*Fragmento:*
# materiales para construccion de mecatronica



## style (Ago 11, 2010)

Hola chicos!

Me llamo Javier y quiero empezar a construir ciertos prototipos que tengo en mente, que incluyen piezas moviles. Me refiero a objetos que se deban posicionar en el espacio.

El caso es que no se como empezar; que materiales de base utilizar.

¿construyo sobre madera con ruedas dentadas y piezas de videocasettes viejos?
¿compro materiales a Microlog?
¿uso Lego Technic?

¿Que me recomendais?

Un saludo!!


----------



## style (Ago 14, 2010)

Esta visto que nadie va a reponderme.


----------



## el-rey-julien (Ago 14, 2010)

y no sabría decirte,que es lo que queréis hacer en especial,depende del dinero que quieras gastar  o reciclar  es mas económico
yo comensaria con madera con ruedas dentadas y piezas de videocaseteras viejas, que siempre se consiguen ,ay mucho material en las impresoras viejas,motores,engranajes ,correas ,reguladores 
saludos


----------



## willynovi (Ago 15, 2010)

mas o menos como te dice el amigo tsunamí, buena fuente de motores son los discos rigidos viejos, esos de 40Mb o tambien las disqueteras que ya nadie las usa.

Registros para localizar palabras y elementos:
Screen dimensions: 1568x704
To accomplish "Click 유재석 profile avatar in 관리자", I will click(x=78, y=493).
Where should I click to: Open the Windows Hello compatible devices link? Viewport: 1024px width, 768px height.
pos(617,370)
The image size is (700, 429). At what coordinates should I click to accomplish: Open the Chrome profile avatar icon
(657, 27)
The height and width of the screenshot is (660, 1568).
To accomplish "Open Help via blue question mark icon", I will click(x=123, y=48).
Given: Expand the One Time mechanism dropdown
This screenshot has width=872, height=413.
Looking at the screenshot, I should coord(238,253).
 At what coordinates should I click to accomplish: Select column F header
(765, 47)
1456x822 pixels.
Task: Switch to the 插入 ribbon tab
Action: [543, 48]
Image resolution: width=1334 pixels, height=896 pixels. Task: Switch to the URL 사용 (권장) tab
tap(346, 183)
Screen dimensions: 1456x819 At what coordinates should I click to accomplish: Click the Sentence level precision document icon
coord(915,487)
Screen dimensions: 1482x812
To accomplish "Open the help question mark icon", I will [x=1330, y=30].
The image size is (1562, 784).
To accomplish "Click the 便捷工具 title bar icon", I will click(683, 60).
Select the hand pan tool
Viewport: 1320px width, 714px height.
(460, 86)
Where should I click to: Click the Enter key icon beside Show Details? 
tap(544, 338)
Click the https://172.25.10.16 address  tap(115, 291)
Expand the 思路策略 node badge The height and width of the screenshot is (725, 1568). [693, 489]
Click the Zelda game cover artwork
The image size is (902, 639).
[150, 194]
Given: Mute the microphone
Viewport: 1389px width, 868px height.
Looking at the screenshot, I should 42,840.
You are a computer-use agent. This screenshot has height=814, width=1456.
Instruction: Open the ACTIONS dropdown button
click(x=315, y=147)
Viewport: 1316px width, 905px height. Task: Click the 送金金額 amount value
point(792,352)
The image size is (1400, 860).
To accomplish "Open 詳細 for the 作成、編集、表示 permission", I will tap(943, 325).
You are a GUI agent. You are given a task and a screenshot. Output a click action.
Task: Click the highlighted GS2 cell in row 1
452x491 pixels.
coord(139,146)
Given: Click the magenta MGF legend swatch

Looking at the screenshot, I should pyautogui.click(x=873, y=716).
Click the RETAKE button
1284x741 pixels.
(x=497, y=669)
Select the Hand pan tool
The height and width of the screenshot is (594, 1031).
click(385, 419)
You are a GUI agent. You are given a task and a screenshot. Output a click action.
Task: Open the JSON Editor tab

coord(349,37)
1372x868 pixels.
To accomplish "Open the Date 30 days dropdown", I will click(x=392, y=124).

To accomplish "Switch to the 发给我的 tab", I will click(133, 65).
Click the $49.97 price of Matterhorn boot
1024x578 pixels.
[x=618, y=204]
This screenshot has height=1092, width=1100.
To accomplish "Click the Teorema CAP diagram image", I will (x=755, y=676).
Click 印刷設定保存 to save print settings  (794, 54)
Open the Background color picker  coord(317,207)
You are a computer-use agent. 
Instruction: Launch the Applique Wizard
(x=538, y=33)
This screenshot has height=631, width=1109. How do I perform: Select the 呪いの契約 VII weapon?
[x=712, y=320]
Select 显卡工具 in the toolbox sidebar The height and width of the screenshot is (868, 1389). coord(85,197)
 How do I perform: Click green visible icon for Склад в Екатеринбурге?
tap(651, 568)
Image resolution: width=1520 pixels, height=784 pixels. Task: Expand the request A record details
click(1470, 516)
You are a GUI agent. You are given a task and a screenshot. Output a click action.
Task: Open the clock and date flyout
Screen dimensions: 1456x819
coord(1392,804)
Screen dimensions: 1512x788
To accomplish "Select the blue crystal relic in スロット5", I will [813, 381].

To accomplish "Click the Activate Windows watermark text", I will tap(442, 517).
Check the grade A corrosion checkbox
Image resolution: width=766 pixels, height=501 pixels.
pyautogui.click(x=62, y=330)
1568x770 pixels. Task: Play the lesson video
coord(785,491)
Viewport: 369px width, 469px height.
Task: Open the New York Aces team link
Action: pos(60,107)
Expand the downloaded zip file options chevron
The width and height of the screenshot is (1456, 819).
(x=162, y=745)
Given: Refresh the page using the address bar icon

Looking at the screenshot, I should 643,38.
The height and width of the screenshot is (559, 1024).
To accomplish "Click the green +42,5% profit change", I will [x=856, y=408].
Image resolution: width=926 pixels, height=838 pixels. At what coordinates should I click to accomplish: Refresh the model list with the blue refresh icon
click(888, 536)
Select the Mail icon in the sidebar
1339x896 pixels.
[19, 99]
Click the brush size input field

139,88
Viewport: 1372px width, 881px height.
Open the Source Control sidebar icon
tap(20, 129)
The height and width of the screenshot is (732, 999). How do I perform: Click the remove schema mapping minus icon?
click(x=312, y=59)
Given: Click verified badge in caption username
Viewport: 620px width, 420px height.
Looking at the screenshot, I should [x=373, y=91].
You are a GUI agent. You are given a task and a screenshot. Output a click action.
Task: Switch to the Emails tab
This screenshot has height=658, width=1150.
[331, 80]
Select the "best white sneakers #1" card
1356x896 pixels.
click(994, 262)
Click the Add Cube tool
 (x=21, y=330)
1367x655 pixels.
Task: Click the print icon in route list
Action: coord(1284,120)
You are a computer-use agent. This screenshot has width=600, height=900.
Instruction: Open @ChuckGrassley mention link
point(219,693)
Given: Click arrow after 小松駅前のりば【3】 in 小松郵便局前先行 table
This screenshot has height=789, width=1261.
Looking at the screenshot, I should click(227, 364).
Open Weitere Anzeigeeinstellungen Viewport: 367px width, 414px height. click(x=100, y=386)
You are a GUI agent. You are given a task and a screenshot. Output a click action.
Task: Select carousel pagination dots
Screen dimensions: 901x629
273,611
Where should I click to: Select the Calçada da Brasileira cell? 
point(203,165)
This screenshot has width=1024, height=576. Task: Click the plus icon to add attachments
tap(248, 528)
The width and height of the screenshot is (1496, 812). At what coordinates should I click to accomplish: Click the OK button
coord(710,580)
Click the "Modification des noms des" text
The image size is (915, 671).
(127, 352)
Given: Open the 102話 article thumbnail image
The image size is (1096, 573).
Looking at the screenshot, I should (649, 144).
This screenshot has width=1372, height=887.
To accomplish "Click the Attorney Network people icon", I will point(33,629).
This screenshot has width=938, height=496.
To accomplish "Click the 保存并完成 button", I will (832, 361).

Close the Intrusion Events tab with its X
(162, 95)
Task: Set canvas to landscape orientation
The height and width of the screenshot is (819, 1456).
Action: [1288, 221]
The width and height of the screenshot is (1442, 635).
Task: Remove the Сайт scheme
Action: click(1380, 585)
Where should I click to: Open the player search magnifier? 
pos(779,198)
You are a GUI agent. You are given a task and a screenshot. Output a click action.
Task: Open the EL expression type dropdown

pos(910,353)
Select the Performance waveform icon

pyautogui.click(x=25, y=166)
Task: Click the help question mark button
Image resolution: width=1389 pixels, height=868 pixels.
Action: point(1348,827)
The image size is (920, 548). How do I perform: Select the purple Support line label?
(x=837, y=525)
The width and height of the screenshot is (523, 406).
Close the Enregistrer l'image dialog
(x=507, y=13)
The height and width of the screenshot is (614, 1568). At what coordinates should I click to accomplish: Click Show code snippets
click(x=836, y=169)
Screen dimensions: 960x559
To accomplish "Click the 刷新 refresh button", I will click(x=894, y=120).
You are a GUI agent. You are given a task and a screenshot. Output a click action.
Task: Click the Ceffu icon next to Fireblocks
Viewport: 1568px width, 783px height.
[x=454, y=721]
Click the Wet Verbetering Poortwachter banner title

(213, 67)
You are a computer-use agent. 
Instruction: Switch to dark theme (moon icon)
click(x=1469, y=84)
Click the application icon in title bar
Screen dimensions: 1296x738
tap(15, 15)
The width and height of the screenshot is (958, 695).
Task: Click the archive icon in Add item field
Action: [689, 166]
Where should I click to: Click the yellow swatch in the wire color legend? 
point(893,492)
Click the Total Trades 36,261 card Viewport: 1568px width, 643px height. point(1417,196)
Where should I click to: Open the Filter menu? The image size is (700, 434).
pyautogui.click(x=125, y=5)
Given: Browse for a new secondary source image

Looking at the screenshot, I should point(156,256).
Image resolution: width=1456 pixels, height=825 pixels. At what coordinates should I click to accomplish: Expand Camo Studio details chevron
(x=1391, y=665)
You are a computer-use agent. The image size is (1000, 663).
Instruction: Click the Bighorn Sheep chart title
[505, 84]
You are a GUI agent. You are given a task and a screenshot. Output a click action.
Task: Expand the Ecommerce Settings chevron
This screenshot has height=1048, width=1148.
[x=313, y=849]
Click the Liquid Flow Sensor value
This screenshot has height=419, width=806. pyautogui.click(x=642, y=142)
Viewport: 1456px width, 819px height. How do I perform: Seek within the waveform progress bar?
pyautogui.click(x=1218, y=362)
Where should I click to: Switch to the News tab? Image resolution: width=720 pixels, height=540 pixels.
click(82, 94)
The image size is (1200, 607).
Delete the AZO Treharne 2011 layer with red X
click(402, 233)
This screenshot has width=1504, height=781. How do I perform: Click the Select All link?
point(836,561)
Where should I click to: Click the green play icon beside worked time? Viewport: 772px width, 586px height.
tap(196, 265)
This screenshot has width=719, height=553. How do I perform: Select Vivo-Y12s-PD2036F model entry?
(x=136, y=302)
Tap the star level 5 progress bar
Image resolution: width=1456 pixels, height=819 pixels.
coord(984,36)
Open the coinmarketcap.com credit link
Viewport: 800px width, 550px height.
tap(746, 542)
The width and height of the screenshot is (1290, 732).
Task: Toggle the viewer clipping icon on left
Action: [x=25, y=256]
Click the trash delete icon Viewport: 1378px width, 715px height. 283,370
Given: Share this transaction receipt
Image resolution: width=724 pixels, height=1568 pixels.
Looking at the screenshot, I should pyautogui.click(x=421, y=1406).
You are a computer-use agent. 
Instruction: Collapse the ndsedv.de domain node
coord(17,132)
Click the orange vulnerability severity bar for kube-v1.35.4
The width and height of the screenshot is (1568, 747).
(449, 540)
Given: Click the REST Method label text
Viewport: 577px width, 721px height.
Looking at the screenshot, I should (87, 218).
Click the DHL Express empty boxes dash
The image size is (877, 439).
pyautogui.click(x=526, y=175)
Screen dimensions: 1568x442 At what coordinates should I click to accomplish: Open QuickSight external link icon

*Retos:*
a) Imprime íntegro y sin cambios el hilo del foro sobre materiales para mecatrónica.
b) Reproduce sin cambios solo las líneas de los registros que empiezan en la que contiene "Given: Browse for" y siguen hasta la que contiene "Click the trash", ambas incluidas.
El hilo del foro y los registros son independientes entre sí.

*Respuestas finales:*
a)
# materiales para construccion de mecatronica



## style (Ago 11, 2010)

Hola chicos!

Me llamo Javier y quiero empezar a construir ciertos prototipos que tengo en mente, que incluyen piezas moviles. Me refiero a objetos que se deban posicionar en el espacio.

El caso es que no se como empezar; que materiales de base utilizar.

¿construyo sobre madera con ruedas dentadas y piezas de videocasettes viejos?
¿compro materiales a Microlog?
¿uso Lego Technic?

¿Que me recomendais?

Un saludo!!


----------



## style (Ago 14, 2010)

Esta visto que nadie va a reponderme.


----------



## el-rey-julien (Ago 14, 2010)

y no sabría decirte,que es lo que queréis hacer en especial,depende del dinero que quieras gastar  o reciclar  es mas económico
yo comensaria con madera con ruedas dentadas y piezas de videocaseteras viejas, que siempre se consiguen ,ay mucho material en las impresoras viejas,motores,engranajes ,correas ,reguladores 
saludos


----------



## willynovi (Ago 15, 2010)

mas o menos como te dice el amigo tsunamí, buena fuente de motores son los discos rigidos viejos, esos de 40Mb o tambien las disqueteras que ya nadie las usa.

b)
Given: Browse for a new secondary source image

Looking at the screenshot, I should point(156,256).
Image resolution: width=1456 pixels, height=825 pixels. At what coordinates should I click to accomplish: Expand Camo Studio details chevron
(x=1391, y=665)
You are a computer-use agent. The image size is (1000, 663).
Instruction: Click the Bighorn Sheep chart title
[505, 84]
You are a GUI agent. You are given a task and a screenshot. Output a click action.
Task: Expand the Ecommerce Settings chevron
This screenshot has height=1048, width=1148.
[x=313, y=849]
Click the Liquid Flow Sensor value
This screenshot has height=419, width=806. pyautogui.click(x=642, y=142)
Viewport: 1456px width, 819px height. How do I perform: Seek within the waveform progress bar?
pyautogui.click(x=1218, y=362)
Where should I click to: Switch to the News tab? Image resolution: width=720 pixels, height=540 pixels.
click(82, 94)
The image size is (1200, 607).
Delete the AZO Treharne 2011 layer with red X
click(402, 233)
This screenshot has width=1504, height=781. How do I perform: Click the Select All link?
point(836,561)
Where should I click to: Click the green play icon beside worked time? Viewport: 772px width, 586px height.
tap(196, 265)
This screenshot has width=719, height=553. How do I perform: Select Vivo-Y12s-PD2036F model entry?
(x=136, y=302)
Tap the star level 5 progress bar
Image resolution: width=1456 pixels, height=819 pixels.
coord(984,36)
Open the coinmarketcap.com credit link
Viewport: 800px width, 550px height.
tap(746, 542)
The width and height of the screenshot is (1290, 732).
Task: Toggle the viewer clipping icon on left
Action: [x=25, y=256]
Click the trash delete icon Viewport: 1378px width, 715px height. 283,370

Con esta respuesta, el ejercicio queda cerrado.